I did not realize how much I still have to learn about writing good object-oriented (OO) code, and about hewing to a tight test driven development (TDD) methodology, before I read Growing Object-Oriented Software, Guided By Tests. My education in OO and unit testing has been largely theoretical, with no time spent directly learning from experienced OO programmers; my best mentor was a COBOL coder. Books like Design Patterns: Elements of Reusable Object-Oriented Software, Patterns of Enterprise Application Architecture, Applying UML and Patterns: An Introduction to Object-Oriented Analysis and Design and Iterative Development, Xunit Test Patterns: Refactoring Test Code, and others are wonderful but have few detailed real-world business-case examples.

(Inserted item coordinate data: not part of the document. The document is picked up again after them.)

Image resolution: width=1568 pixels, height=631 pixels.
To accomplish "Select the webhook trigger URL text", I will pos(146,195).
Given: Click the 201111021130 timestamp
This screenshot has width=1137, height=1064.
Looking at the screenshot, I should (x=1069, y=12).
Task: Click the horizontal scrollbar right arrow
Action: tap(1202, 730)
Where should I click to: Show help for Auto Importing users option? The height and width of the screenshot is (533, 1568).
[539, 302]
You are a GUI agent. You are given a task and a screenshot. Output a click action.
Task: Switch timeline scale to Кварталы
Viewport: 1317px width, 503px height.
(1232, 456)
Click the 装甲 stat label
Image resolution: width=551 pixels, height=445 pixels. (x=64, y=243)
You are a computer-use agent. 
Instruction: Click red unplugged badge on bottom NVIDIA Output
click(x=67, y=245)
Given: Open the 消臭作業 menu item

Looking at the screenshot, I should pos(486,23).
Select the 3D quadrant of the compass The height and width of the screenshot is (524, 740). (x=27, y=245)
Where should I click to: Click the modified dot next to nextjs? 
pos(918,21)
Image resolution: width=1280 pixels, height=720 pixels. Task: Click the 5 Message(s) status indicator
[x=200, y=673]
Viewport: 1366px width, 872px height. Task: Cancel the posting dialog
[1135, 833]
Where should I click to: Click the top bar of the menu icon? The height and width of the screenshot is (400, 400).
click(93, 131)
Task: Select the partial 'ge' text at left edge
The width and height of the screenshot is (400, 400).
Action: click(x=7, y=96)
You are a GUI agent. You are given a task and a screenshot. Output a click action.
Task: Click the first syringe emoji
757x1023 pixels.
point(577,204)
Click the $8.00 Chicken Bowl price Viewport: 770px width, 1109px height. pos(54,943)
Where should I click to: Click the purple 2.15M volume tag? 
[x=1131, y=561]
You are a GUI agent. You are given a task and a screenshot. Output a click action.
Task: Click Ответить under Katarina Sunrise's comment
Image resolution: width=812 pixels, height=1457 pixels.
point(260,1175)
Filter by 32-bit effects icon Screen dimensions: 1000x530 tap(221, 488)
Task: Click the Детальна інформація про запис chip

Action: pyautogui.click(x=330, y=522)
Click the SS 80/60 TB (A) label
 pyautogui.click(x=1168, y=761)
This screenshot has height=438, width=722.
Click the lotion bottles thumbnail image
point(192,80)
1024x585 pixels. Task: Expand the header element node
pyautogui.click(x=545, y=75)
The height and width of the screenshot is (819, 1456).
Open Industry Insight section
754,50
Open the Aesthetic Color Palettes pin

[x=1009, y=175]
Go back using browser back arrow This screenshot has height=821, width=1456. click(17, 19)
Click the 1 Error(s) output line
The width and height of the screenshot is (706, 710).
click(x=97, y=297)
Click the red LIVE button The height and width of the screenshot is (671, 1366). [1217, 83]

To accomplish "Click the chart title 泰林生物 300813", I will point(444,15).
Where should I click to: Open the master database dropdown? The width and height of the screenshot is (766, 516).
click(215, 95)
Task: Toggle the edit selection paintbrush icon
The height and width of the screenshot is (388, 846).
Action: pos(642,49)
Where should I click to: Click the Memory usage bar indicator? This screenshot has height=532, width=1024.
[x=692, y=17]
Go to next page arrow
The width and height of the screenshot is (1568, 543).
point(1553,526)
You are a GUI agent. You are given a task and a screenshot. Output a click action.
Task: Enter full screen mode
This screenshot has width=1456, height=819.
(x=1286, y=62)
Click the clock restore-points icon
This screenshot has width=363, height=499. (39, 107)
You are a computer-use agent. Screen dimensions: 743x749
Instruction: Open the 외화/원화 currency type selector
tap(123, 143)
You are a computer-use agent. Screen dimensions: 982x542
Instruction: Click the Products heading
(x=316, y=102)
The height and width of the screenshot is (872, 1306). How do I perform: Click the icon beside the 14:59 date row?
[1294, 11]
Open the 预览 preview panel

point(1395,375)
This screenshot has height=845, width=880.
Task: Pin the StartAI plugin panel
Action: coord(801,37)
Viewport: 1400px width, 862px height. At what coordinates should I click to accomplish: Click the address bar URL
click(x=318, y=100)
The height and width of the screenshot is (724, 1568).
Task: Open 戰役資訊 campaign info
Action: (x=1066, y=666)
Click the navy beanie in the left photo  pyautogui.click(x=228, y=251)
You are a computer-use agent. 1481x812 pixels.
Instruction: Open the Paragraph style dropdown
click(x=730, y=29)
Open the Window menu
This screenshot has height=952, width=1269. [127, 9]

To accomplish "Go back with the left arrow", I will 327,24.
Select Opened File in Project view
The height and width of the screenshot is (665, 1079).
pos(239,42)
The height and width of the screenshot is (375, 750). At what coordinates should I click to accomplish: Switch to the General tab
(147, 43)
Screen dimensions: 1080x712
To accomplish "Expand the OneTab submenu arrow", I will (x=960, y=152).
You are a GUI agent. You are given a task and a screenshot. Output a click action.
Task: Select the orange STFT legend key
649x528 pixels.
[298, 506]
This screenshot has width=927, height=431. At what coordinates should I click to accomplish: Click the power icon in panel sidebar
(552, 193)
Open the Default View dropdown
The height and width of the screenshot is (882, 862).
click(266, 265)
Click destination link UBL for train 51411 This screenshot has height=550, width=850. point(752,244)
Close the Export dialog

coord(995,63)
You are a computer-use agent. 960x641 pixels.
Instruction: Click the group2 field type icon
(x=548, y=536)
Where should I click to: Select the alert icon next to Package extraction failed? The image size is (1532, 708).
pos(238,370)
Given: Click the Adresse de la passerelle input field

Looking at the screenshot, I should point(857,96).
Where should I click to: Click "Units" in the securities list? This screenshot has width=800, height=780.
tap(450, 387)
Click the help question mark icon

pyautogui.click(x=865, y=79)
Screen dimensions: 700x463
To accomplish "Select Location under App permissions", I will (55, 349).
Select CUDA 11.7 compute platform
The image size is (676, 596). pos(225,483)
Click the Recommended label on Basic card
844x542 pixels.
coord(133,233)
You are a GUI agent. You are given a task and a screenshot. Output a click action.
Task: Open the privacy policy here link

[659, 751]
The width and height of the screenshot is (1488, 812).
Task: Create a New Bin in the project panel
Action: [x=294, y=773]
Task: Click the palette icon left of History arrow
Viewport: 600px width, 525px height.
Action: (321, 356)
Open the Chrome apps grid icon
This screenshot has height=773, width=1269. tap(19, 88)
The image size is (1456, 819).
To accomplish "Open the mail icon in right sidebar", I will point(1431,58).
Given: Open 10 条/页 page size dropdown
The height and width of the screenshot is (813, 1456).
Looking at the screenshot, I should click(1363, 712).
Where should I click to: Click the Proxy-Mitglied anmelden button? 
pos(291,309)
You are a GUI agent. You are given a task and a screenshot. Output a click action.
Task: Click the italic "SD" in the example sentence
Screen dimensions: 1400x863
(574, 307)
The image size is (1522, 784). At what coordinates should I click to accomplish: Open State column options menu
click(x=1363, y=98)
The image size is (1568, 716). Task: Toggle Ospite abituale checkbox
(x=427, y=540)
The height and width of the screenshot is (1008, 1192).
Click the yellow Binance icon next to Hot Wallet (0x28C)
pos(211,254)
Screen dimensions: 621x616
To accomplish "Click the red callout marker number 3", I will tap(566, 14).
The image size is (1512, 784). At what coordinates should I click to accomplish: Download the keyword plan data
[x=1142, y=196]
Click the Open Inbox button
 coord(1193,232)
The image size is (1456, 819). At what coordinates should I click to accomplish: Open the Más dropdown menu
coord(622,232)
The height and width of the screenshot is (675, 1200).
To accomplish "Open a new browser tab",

That said, I admit that I skimmed through some of the middle chapters where the application was being built – it was simple to skip the details of Java implementation and focus on the points where a decision was being made, based on tests, about where to put/move a piece code. The authors did well in steering away from anything too Java-centric, that the book would remain accessible to those of us who are not deep in that language.


There is no need for me to recount the contents – perusal of the table of contents should be sufficient. Some of the advice about testing overlaps that found in XUnit Test Patterns, but the overlaps is small enough to warrant reading both. Naturally, some of the advice will reinforce what any good and self-reflective programmer will have already figured out about writing tests. In that case you receive validation and further justification. And much of the advice on OO programming can be found in more detail in other works, though here it is uniquely combined with TDD to shed new light on the advantages of OO.


A few particular highlights for me:



Let necessity drive design, rather week-long UML sessions.
Write to interfaces, initially ignoring implementation. Interfaces should name and describe relationships between classes.
Deploy as early as possible. Do so even before the application does anything, just to prove that the framework can be deployed.
Readability applies to test code as well. I already believed that, but this presentation will help me explain that better to doubters.